Time: 0 seconds, Memory: 21.00Mb

OK (1 test, 1 assertions)

This simple test can be extended to a complete scenario of site usage, therefore, by emulating the user’s actions, you can test any of your websites.

To run more tests create a public method for each of them. Include AcceptanceTester object as $I as a method parameter and use the same $I-> API you’ve seen before. If your tests share common setup actions put them into _before method.

For instance, to test CRUD we want 4 methods to be implemented and all next tests should start at /task page:


namespace Tests\Functional;

use \Tests\Support\FunctionalTester;

class TaskCrudCest
    function _before(AcceptanceTester $I)
        // will be executed at the beginning of each test

    function createTask(AcceptanceTester $I)
       // todo: write test

    function viewTask(AcceptanceTester $I)
       // todo: write test

    function updateTask(AcceptanceTester $I)
        // todo: write test

    function deleteTask(AcceptanceTester $I)
       // todo: write test

Learn more about the Cest format in the Advanced Testing section.
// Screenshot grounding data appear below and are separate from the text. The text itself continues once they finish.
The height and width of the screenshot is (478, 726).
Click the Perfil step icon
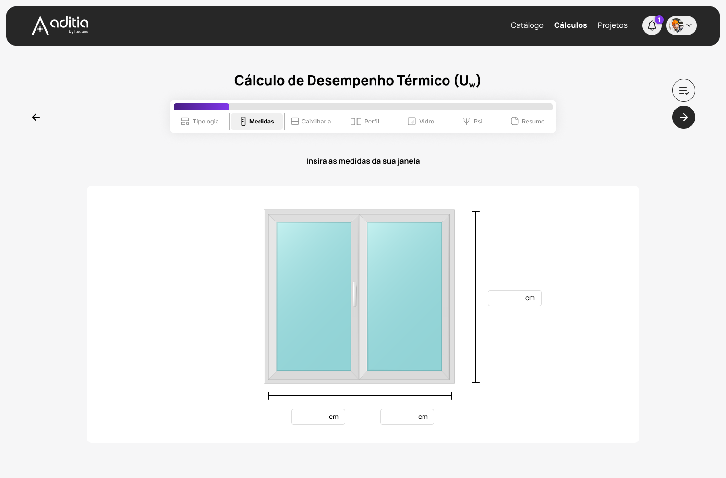pyautogui.click(x=356, y=122)
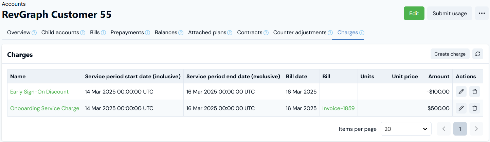This screenshot has height=142, width=490.
Task: Click the help icon beside Prepayments
Action: pos(147,33)
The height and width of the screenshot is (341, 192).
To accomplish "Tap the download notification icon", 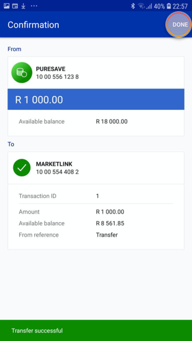I will [x=23, y=6].
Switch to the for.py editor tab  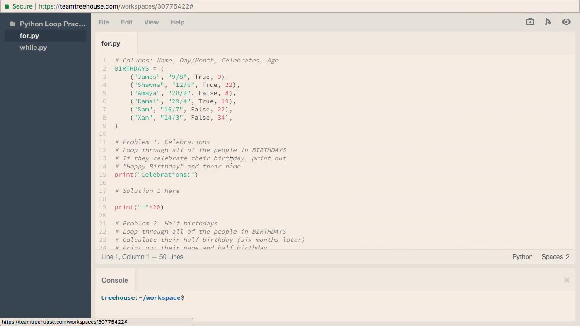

Codeception allows execution of user stories in Gherkin format in a similar manner as is done in Cucumber or Behat. Please refer to the BDD chapter to learn more.


Codeception has a global configuration in codeception.yml and a config for each suite. We also support .dist configuration files. If you have several developers in a project, put shared settings into codeception.dist.yml and personal settings into codeception.yml. The same goes for suite configs. For example, the unit.suite.yml will be merged with unit.suite.dist.yml.

Running Tests

Tests can be started with the run command:

php vendor/bin/codecept run

With the first argument you can run all tests from one suite:

php vendor/bin/codecept run acceptance

To limit tests run to a single class, add a second argument. Provide a local path to the test class, from the suite directory:

php vendor/bin/codecept run acceptance SigninCest.php

Alternatively you can provide the full path to test file:

php vendor/bin/codecept run tests/acceptance/SigninCest.php

You can further filter which tests are run by appending a method name to the class, separated by a colon (for Cest or Test formats):

php vendor/bin/codecept run tests/acceptance/SigninCest.php:^anonymousLogin$

You can provide a directory path as well. This will execute all acceptance tests from the backend dir:

php vendor/bin/codecept run tests/acceptance/backend

Using regular expressions, you can even run many different test methods from the same directory or class. For example, this will execute all acceptance tests from the backend dir beginning with the word “login”:

php vendor/bin/codecept run tests/acceptance/backend:^login

To execute a group of tests that are not stored in the same directory, you can organize them in groups.


To generate JUnit XML output, you can provide the --xml option, and --html for HTML report.

php vendor/bin/codecept run --steps --xml --html

This command will run all tests for all suites, displaying the steps, and building HTML and XML reports. Reports will be stored in the tests/_output/ directory.

Learn more about available reports.


To receive detailed output, tests can be executed with the --debug option.

Learn more about debugging.


There are plenty of useful Codeception commands:

  • generate:cest suite filename - Generates a sample Cest test
  • generate:test suite filename - Generates a sample PHPUnit Test with Codeception hooks
  • generate:feature suite filename - Generates Gherkin feature file
  • generate:suite suite actor - Generates a new suite with the given Actor class name
  • generate:scenarios suite - Generates text files containing scenarios from tests
  • generate:helper filename - Generates a sample Helper File
  • generate:pageobject suite filename - Generates a sample Page object
  • generate:stepobject suite filename - Generates a sample Step object
  • generate:environment env - Generates a sample Environment configuration
  • generate:groupobject group - Generates a sample Group Extension


We have taken a look into the Codeception structure. Most of the things you need were already generated by the bootstrap command. After you have reviewed the basic concepts and configurations, you can start writing your first scenario.